Unlike many 1960s BBC productions, the series survived intact, and has been rebroadcast and released on home media.

==Episodes==
The four episodes were individually subtitled Anytime You're Ready I'll Sparkle, No Skill or Special Knowledge is Required, Gladly, My Cross-Eyed Bear and The Innocent Must Suffer. They were respectively the stories of the daughter, Terry; the father, Ted; the son, Alan and the mother, Sarah. Her viewpoint is recounted after her suicide. The role of the daughter Terry provided a major early role for Judi Dench in one of her first starring roles on television. The other leads were played by Maurice Denham, Margery Mason and Michael Bryant.

According to Hopkins, he was seven months late delivering the scripts and, when he was commissioned by the BBC, all he had in his head was the final line of the final play: "Somebody hold me."

==Reception and awards==
Frequently hailed by critics as one of the most important and affecting television dramas of the 1960s, in a 2000 poll of industry professionals conducted by the British Film Institute to determine the 100 Greatest British Television Programmes of the 20th century, it was placed seventy-eighth.

The Observer TV critic George Melly called it "the first authentic masterpiece written directly for television" and claimed that "on the evidence of this work alone, the medium can be considered to have come of age."

Dench won the 1967 British Academy Television Award for Best Actress for her performance.

==Broadcast==
Originally transmitted on BBC2 as part of the Theatre 625 anthology strand, the four instalments were shown weekly from 2 to 23 October 1966. The first three plays ran 96 minutes and the final play 102 minutes.

It was repeated as part of BBC2's twenty-fifth anniversary celebrations in 1989, allegedly because writer Alan Bleasdale refused to allow his 1982 drama Boys from the Blackstuff to be re-shown unless Talking to a Stranger also featured as part of the celebratory season. It was screened again by the BBC in 2003, this time on the digital channel BBC Four.

==International adaptations==
Talking to a Stranger was remade thrice, once for Canadian television in 1971 and twice for Belgian television. The version for the Belgian Flemish television, Praten tegen een vreemde, was adapted by Pieter De Prins and directed by Lode Hendrickx (1969). Paul Roland was the director of Comme des étrangers for the Belgian French television.

===Canadian===
The Canadian version, produced by the Canadian Broadcasting Corporation, was adapted by Doris Gauntlett and starred Budd Knapp (the father), Douglas Rain (Alan), Martha Henry (Terry) and Norma Renault (the mother).

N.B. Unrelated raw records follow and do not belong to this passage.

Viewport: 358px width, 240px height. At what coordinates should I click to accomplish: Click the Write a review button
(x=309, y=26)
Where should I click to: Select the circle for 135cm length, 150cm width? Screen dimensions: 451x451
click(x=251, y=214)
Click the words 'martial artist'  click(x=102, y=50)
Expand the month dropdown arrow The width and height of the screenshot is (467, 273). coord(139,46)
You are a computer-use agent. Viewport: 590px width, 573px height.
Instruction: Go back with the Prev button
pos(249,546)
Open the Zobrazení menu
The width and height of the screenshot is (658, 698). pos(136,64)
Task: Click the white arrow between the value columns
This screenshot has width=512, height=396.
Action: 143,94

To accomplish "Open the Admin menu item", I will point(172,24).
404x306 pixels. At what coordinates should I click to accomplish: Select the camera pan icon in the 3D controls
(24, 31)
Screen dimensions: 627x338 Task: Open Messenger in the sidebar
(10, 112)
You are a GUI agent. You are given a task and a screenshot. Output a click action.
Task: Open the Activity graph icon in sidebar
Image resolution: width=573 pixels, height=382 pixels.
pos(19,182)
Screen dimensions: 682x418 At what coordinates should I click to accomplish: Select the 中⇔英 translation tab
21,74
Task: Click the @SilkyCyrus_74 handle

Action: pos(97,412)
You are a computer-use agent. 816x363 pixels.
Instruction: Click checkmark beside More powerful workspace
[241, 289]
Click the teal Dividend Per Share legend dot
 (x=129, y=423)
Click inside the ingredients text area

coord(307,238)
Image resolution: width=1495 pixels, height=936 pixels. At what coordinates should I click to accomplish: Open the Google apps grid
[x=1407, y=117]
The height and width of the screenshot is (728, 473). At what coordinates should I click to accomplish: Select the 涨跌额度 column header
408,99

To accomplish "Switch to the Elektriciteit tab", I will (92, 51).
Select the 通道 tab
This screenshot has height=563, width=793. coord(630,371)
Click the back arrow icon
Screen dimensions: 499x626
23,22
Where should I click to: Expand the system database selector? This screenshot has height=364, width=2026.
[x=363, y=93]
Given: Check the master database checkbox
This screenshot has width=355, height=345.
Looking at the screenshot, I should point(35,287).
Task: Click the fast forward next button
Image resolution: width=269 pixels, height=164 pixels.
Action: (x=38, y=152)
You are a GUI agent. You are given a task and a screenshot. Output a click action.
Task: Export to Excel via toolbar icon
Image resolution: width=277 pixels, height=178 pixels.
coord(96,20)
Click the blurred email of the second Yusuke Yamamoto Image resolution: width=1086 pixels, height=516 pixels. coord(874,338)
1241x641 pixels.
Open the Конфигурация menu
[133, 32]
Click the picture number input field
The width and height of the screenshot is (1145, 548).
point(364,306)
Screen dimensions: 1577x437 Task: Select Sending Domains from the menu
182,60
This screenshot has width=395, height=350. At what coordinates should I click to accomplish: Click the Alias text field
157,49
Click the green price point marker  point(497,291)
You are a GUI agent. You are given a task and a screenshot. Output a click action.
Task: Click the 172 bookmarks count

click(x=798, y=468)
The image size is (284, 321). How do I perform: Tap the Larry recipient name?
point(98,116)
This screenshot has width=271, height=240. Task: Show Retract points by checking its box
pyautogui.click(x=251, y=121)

This was produced by Eric Till as four-hour-long episodes and broadcast on Wednesdays at 10:00 p.m. (Eastern) from 24 November to 15 December 1971.

The episodes of the Canadian adaptation are structured as follows:

1. Terry faces pregnancy while estranged from her husband
2. Terry's mother commits suicide, as seen through the viewpoint of her husband
3. The family faces the aftermath of the suicide, under the viewpoint of Terry's brother Alan
4. The final episode recounts the first, under the viewpoint of the mother

==Video releases==
The original production is included in The Judi Dench Collection boxset which has been issued in both Region 1 and Region 2 DVD versions.